» Exercise instructions
Whenever a line of the entries below holds the string "Hållbarhetschefens", copy that line and return it.

[Stored data]

--------------------

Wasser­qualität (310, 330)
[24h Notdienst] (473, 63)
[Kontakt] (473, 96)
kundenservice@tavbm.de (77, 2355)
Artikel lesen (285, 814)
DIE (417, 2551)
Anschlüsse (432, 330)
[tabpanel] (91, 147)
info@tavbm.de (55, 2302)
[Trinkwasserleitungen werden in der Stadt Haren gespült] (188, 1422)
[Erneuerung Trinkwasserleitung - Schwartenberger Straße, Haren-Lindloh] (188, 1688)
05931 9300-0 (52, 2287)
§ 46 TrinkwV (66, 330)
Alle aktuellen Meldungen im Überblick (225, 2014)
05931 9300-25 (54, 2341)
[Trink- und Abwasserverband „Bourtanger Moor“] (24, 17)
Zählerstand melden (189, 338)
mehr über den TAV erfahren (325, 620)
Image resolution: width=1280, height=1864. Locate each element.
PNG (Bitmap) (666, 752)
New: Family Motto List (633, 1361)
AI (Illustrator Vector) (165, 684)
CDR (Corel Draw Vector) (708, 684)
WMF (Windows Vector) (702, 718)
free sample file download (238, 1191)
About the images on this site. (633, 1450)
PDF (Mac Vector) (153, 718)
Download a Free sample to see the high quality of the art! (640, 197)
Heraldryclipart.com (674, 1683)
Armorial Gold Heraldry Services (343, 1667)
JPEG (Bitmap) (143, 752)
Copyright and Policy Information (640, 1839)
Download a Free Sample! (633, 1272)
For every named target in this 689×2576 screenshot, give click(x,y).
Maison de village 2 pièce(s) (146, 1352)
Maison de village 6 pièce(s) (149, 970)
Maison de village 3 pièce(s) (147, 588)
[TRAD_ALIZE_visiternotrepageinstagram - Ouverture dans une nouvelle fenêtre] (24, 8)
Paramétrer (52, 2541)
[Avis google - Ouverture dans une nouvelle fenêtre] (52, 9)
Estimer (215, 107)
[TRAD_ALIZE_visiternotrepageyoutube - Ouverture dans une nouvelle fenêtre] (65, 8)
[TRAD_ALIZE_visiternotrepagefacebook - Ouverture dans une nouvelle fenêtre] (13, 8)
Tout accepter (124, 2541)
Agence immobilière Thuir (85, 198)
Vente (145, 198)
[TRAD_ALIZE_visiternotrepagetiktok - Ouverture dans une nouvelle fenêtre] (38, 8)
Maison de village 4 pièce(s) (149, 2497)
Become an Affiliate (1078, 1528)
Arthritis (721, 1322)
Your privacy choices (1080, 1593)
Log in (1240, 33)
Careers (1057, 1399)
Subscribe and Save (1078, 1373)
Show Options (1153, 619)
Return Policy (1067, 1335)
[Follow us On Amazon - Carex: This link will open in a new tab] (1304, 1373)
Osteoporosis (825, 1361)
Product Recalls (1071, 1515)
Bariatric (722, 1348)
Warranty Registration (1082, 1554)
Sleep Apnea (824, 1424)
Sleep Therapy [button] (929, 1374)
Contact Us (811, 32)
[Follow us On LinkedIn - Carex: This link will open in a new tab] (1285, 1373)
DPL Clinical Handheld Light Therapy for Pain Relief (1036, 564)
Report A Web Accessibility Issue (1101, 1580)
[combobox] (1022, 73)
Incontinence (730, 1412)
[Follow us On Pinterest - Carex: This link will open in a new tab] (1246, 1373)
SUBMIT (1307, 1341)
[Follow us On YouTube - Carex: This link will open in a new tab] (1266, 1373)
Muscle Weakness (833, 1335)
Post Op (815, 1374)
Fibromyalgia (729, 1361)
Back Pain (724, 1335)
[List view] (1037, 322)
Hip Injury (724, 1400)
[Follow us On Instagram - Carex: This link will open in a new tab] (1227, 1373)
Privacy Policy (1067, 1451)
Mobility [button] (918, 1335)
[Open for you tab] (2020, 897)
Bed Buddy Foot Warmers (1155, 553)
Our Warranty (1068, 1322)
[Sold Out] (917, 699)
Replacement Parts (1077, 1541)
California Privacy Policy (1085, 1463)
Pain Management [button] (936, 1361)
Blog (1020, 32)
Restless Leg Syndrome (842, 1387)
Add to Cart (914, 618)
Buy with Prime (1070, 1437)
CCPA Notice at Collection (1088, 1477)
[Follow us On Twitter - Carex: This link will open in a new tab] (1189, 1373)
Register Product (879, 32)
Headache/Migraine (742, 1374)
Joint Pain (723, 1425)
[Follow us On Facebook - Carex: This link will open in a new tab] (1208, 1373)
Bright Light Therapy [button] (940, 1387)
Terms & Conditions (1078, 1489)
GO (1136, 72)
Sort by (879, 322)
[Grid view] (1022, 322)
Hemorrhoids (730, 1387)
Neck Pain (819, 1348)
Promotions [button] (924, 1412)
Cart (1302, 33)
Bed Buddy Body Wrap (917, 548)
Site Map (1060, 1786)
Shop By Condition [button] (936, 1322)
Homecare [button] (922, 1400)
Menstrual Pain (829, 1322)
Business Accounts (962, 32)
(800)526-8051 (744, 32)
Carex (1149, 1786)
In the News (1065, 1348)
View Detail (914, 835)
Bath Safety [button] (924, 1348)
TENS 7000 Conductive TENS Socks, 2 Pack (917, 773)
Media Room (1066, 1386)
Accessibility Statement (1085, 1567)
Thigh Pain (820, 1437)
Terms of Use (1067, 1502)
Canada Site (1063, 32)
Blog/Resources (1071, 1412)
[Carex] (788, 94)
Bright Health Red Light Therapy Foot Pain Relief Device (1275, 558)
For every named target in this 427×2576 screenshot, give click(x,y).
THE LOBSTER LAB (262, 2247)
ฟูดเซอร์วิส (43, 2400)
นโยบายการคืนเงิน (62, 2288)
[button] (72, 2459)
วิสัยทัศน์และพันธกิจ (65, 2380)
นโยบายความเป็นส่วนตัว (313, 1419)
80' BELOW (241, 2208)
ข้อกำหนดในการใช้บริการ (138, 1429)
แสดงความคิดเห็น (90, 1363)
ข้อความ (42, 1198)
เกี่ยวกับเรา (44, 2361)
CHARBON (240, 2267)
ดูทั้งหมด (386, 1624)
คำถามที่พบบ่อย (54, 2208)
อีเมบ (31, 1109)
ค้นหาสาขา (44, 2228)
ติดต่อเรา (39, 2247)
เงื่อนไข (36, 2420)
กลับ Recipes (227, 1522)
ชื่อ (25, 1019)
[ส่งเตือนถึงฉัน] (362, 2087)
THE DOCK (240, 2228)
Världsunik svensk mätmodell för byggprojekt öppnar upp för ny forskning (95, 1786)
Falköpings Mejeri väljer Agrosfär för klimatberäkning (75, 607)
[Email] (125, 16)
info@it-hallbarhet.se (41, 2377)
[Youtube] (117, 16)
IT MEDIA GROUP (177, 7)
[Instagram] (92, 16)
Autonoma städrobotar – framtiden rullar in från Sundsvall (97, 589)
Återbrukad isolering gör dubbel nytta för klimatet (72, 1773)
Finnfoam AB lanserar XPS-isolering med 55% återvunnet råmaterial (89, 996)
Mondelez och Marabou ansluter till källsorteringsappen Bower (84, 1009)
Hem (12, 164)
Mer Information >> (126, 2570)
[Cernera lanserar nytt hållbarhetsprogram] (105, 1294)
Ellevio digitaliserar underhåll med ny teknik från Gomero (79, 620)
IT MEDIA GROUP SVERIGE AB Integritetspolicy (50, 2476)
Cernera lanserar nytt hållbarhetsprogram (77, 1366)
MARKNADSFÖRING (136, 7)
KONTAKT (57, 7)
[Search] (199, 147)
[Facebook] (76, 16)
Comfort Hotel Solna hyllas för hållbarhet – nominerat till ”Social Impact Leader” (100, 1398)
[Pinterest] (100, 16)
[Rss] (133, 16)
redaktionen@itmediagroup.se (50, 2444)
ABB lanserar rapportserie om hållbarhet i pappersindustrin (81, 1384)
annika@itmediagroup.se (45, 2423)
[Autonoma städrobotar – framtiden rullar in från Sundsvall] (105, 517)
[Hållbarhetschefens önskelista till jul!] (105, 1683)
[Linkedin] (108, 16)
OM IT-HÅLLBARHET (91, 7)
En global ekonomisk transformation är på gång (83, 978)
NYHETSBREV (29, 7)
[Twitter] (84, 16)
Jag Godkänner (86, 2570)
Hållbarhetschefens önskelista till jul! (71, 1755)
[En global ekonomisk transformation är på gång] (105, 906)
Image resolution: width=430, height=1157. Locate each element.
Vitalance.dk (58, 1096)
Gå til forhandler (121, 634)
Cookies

--------------------

» Result below
[Hållbarhetschefens önskelista till jul!] (105, 1683)
Hållbarhetschefens önskelista till jul! (71, 1755)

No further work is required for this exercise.